=== WORK ORDER ===
Will you restate verbatim the lines running from the line with "Task: Select the My Apps home icon" to the end of the data, leaving out everything else?

=== LISTED ENTRIES ===
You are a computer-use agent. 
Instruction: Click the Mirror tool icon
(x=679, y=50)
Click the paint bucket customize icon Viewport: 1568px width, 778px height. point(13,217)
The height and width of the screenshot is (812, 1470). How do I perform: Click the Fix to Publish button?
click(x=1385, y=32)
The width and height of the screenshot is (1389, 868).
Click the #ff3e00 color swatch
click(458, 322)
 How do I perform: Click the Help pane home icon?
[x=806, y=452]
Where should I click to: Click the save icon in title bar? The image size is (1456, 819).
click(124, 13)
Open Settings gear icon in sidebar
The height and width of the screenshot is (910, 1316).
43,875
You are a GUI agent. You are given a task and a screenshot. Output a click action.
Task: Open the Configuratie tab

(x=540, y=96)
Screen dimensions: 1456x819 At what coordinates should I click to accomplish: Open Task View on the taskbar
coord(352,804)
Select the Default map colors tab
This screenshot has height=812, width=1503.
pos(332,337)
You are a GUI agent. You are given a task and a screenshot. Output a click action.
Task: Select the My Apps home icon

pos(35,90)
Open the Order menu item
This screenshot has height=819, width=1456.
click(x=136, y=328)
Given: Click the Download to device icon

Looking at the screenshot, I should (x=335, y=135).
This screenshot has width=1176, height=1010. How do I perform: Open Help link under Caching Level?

=== TASK SOLUTION ===
Task: Select the My Apps home icon

pos(35,90)
Open the Order menu item
This screenshot has height=819, width=1456.
click(x=136, y=328)
Given: Click the Download to device icon

Looking at the screenshot, I should (x=335, y=135).
This screenshot has width=1176, height=1010. How do I perform: Open Help link under Caching Level?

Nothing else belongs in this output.